Swap "GUI agent" for "screen agent" throughout the rows below, and keep every other part of the rows unchanged.

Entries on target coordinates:

====

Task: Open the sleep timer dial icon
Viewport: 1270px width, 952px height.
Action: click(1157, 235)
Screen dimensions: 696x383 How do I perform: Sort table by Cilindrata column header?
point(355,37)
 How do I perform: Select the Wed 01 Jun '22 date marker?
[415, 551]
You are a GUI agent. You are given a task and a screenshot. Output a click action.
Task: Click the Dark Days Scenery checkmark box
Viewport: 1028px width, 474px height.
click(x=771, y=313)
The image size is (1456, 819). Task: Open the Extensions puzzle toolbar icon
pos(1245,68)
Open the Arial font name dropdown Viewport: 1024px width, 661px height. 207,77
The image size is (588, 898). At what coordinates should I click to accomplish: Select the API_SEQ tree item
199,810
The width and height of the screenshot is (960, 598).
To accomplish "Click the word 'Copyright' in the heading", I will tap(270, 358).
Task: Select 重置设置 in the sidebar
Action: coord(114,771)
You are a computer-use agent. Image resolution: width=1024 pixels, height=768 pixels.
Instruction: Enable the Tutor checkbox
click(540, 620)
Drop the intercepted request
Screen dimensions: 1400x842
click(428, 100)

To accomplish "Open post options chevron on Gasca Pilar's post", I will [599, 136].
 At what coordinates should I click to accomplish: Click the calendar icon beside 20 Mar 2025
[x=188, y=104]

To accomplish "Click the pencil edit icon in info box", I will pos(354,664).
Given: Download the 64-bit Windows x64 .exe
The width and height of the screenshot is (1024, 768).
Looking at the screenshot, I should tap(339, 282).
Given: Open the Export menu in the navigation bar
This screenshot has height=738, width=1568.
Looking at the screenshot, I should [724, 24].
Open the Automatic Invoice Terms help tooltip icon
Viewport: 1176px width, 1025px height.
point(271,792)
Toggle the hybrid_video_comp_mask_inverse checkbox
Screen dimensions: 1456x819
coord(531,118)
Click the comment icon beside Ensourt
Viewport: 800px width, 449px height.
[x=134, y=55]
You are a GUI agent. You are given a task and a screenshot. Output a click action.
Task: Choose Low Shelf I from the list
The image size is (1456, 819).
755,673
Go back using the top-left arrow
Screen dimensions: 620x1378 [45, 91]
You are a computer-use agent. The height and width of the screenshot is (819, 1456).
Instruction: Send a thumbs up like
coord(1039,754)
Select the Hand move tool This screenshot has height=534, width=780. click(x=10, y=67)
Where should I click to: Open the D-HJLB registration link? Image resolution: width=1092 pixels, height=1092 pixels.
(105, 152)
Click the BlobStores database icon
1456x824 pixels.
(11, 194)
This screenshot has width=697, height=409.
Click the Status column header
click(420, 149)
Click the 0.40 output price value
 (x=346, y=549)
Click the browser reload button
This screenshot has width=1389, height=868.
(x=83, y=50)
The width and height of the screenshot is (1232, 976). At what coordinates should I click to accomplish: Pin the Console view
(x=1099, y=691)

====

= The response =
Task: Open the sleep timer dial icon
Viewport: 1270px width, 952px height.
Action: click(1157, 235)
Screen dimensions: 696x383 How do I perform: Sort table by Cilindrata column header?
point(355,37)
 How do I perform: Select the Wed 01 Jun '22 date marker?
[415, 551]
You are a screen agent. You are given a task and a screenshot. Output a click action.
Task: Click the Dark Days Scenery checkmark box
Viewport: 1028px width, 474px height.
click(x=771, y=313)
The image size is (1456, 819). Task: Open the Extensions puzzle toolbar icon
pos(1245,68)
Open the Arial font name dropdown Viewport: 1024px width, 661px height. 207,77
The image size is (588, 898). At what coordinates should I click to accomplish: Select the API_SEQ tree item
199,810
The width and height of the screenshot is (960, 598).
To accomplish "Click the word 'Copyright' in the heading", I will tap(270, 358).
Task: Select 重置设置 in the sidebar
Action: coord(114,771)
You are a computer-use agent. Image resolution: width=1024 pixels, height=768 pixels.
Instruction: Enable the Tutor checkbox
click(540, 620)
Drop the intercepted request
Screen dimensions: 1400x842
click(428, 100)

To accomplish "Open post options chevron on Gasca Pilar's post", I will [599, 136].
 At what coordinates should I click to accomplish: Click the calendar icon beside 20 Mar 2025
[x=188, y=104]

To accomplish "Click the pencil edit icon in info box", I will pos(354,664).
Given: Download the 64-bit Windows x64 .exe
The width and height of the screenshot is (1024, 768).
Looking at the screenshot, I should tap(339, 282).
Given: Open the Export menu in the navigation bar
This screenshot has height=738, width=1568.
Looking at the screenshot, I should [724, 24].
Open the Automatic Invoice Terms help tooltip icon
Viewport: 1176px width, 1025px height.
point(271,792)
Toggle the hybrid_video_comp_mask_inverse checkbox
Screen dimensions: 1456x819
coord(531,118)
Click the comment icon beside Ensourt
Viewport: 800px width, 449px height.
[x=134, y=55]
You are a screen agent. You are given a task and a screenshot. Output a click action.
Task: Choose Low Shelf I from the list
The image size is (1456, 819).
755,673
Go back using the top-left arrow
Screen dimensions: 620x1378 [45, 91]
You are a computer-use agent. The height and width of the screenshot is (819, 1456).
Instruction: Send a thumbs up like
coord(1039,754)
Select the Hand move tool This screenshot has height=534, width=780. click(x=10, y=67)
Where should I click to: Open the D-HJLB registration link? Image resolution: width=1092 pixels, height=1092 pixels.
(105, 152)
Click the BlobStores database icon
1456x824 pixels.
(11, 194)
This screenshot has width=697, height=409.
Click the Status column header
click(420, 149)
Click the 0.40 output price value
 (x=346, y=549)
Click the browser reload button
This screenshot has width=1389, height=868.
(x=83, y=50)
The width and height of the screenshot is (1232, 976). At what coordinates should I click to accomplish: Pin the Console view
(x=1099, y=691)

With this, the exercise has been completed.